Navigate to each individual store in the Datastore schema MBean, and look for the IndexRecommendations attribute. If the store index recommendation was not enabled, or if the provided workload did not mandate using indexes on that store, only an empty array will be displayed.

IndexRecommendations empty attribute

However, if there are some recommendations for indexes on the store, based on the workload that happened since enabling the index recommendation feature, a non-empty array will be displayed and can be expanded by double-clicking on the value:

IndexRecommendations developed array

Note that each element of the array presents a field name and a number. The field name is the field on which creating an index is recommended, while the number represents the number of times an index on that field would have been useful for the queries that were inspected since enabling the index recommendation feature. Recommendations are ordered with that number descending, so that attention can be focused on the fields that are most frequently queried. The closer the test workload is to real usage, the more useful the recommendations!

These recommendations are based on the actual queries that hit each individual store. Thus, only queries that are directly made to the datastore or aggregates / MDX queries that hit the JIT (Just In Time) Aggregates Provider are taken into account.

Index Memory Management

Datastore indexes significantly improve query performance but come with a high memory cost. Two complementary options are offered to manage it: compressed indexes at build time, and index rebuilding at runtime.

Why does index memory usage grow over time

A datastore index consists of a dictionary plus additional arrays:

  • Unique index: one integer array with the same size as the index dictionary.
  • Secondary index: one integer array with the same size as the index dictionary, plus another integer array sized accordingly to the maximum row ID of the partition.

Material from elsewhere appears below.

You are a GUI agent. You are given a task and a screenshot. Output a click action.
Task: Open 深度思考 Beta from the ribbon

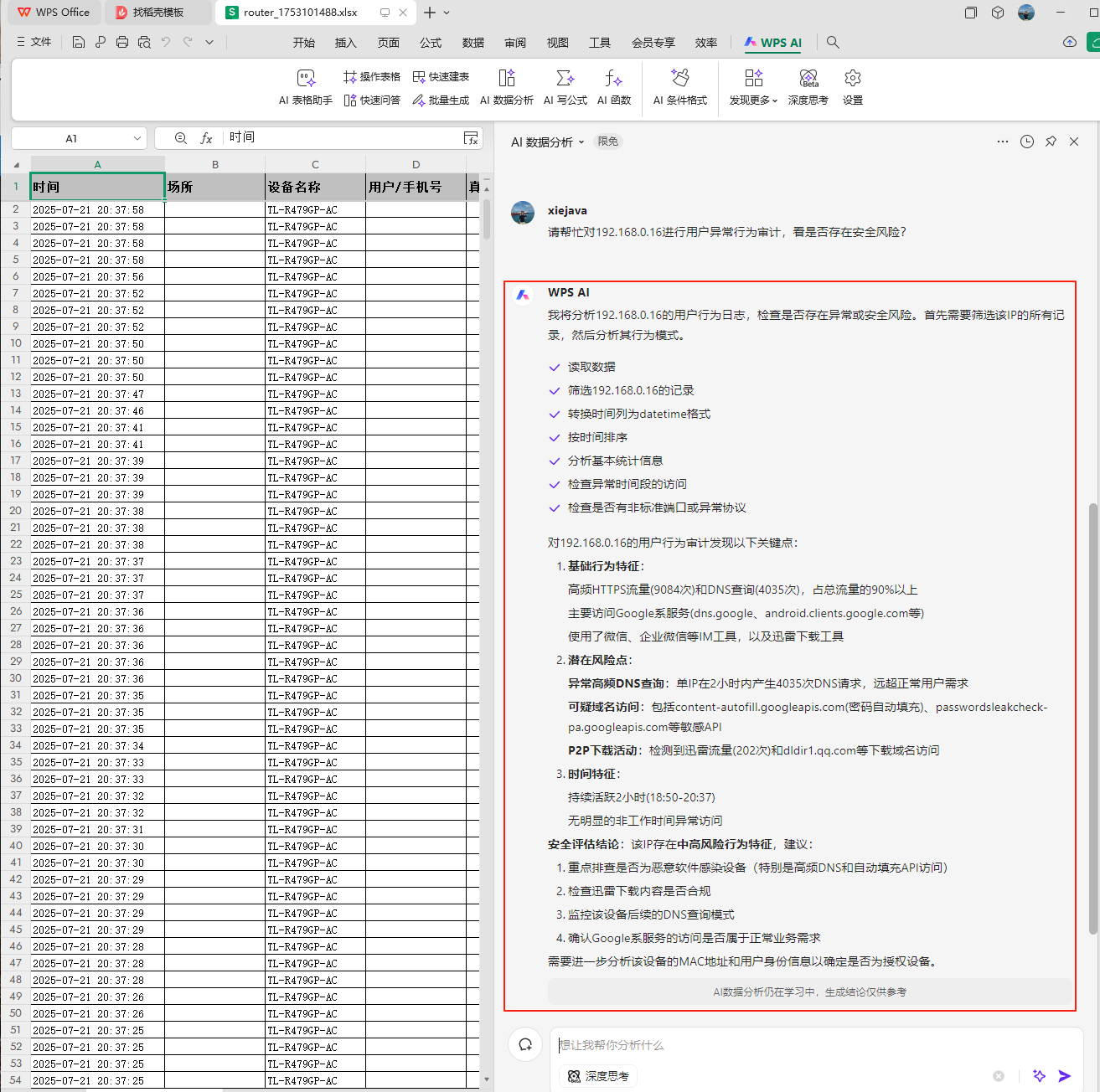(808, 88)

Because indexes build their own dictionaries on top of the field dictionaries, their size keeps growing over time. Even when only the latest application version is kept, the index dictionaries, and thus their associated arrays, continue to expand.

Compress indexes

To reduce the memory footprint of a store's indexes, .compressIndexes() can be called on the store description builder. Indexes are then stored in a compressed format, at the cost of additional computation on reads (decompression, and potentially extra memory accesses when looking up a key).

Compression is disabled by default. It should be enabled only when memory issues are encountered on a store that has many or large indexes.

Rebuild indexes

Indexes can be rebuilt at runtime to reclaim memory. This process recomputes the index data structures and only includes active (non-deleted) records. As a result, dictionary sizes may shrink, reducing the size of the integer arrays as well.

To rebuild all indexes (key, unique, and secondary) for a store:

datastore.rebuildIndexes(storeName);

To rebuild an index on specific fields:

datastore.rebuildIndex(storeName, indexedFields);
caution

Rebuilding indexes retains only the latest version per branch. Historical datastore versions will be permanently lost and cannot be recovered.

When to rebuild indexes

Rebuilding indexes is not required during normal operation. Consider rebuilding when:

  • A store has undergone heavy updates or deletions.
  • Index memory usage has grown excessively.
  • The memory footprint needs to be optimized after loading large amounts of temporary data.